- DATA SUPPLIED
....

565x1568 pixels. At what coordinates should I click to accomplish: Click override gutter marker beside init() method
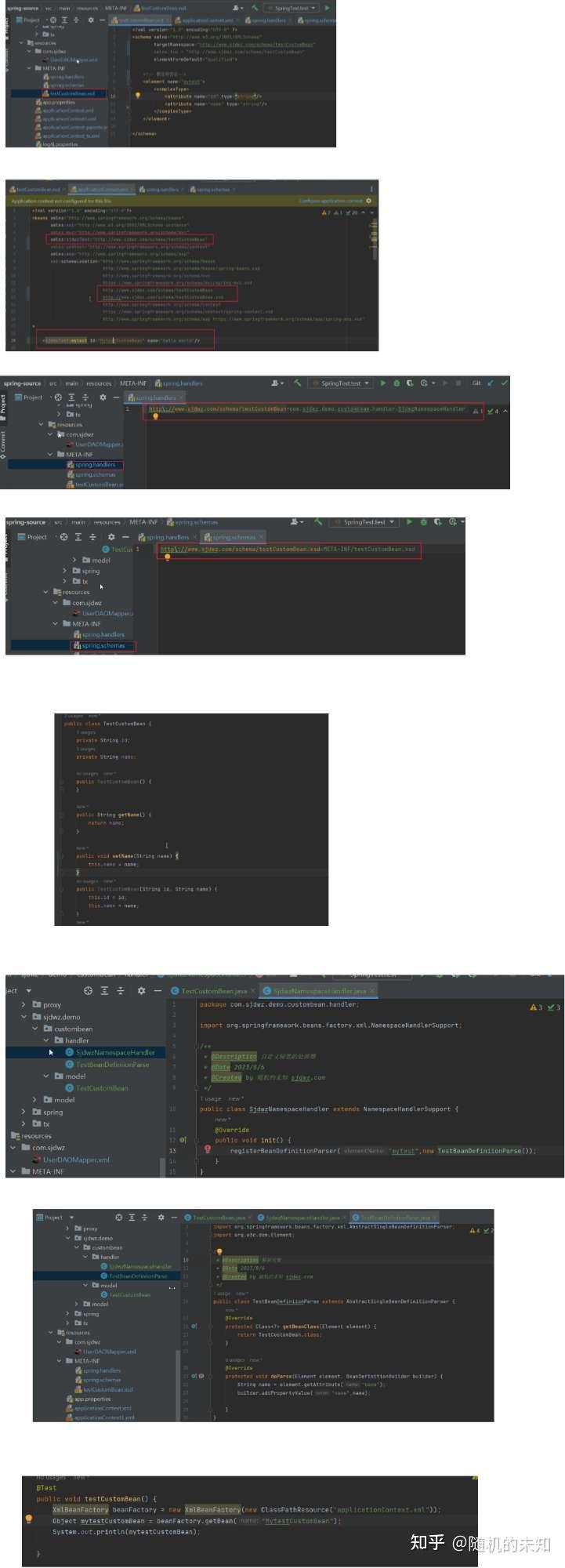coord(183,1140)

....

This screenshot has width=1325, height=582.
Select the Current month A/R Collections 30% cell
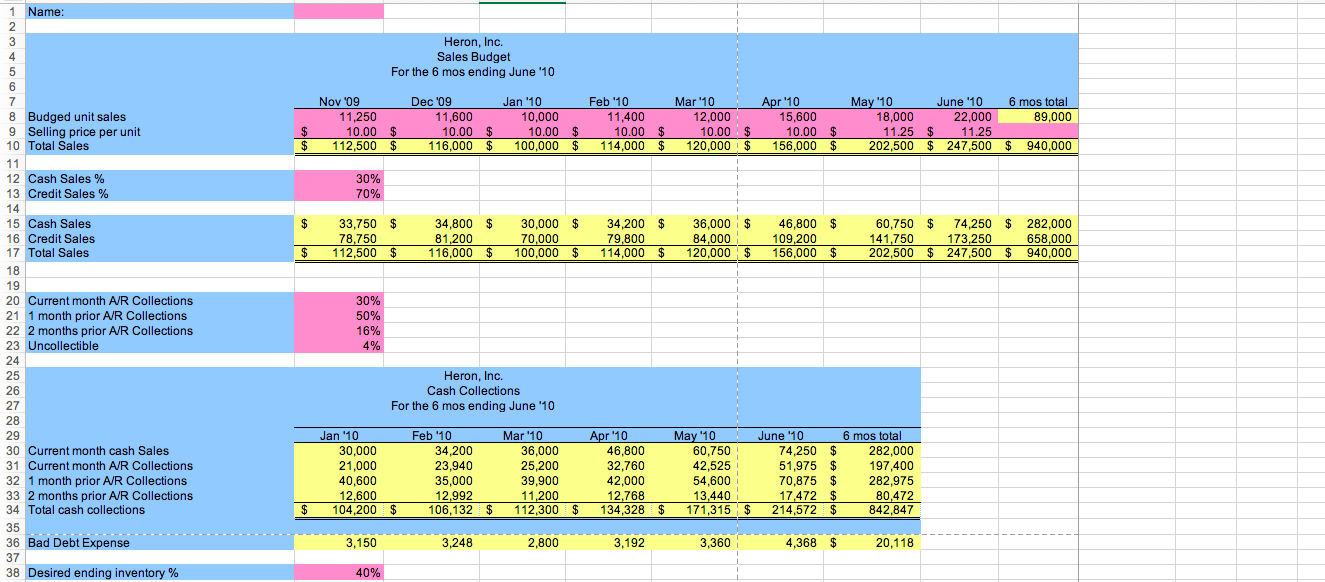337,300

....

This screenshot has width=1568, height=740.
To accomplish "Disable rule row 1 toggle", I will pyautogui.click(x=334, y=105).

....

- SET EXERCISE
Can you lay out the lines as a Markdown table with the columns Number and Line Text, starting at the line that contains "565x1568 pixels. At" and going on through the line that contains "coord(183,1140)"? Leave the pictures out.

- RESULT FOR THIS TASK
| Number | Line Text |
|---|---|
| 1 | 565x1568 pixels. At what coordinates should I click to accomplish: Click override gutter marker beside init() method |
| 2 | coord(183,1140) |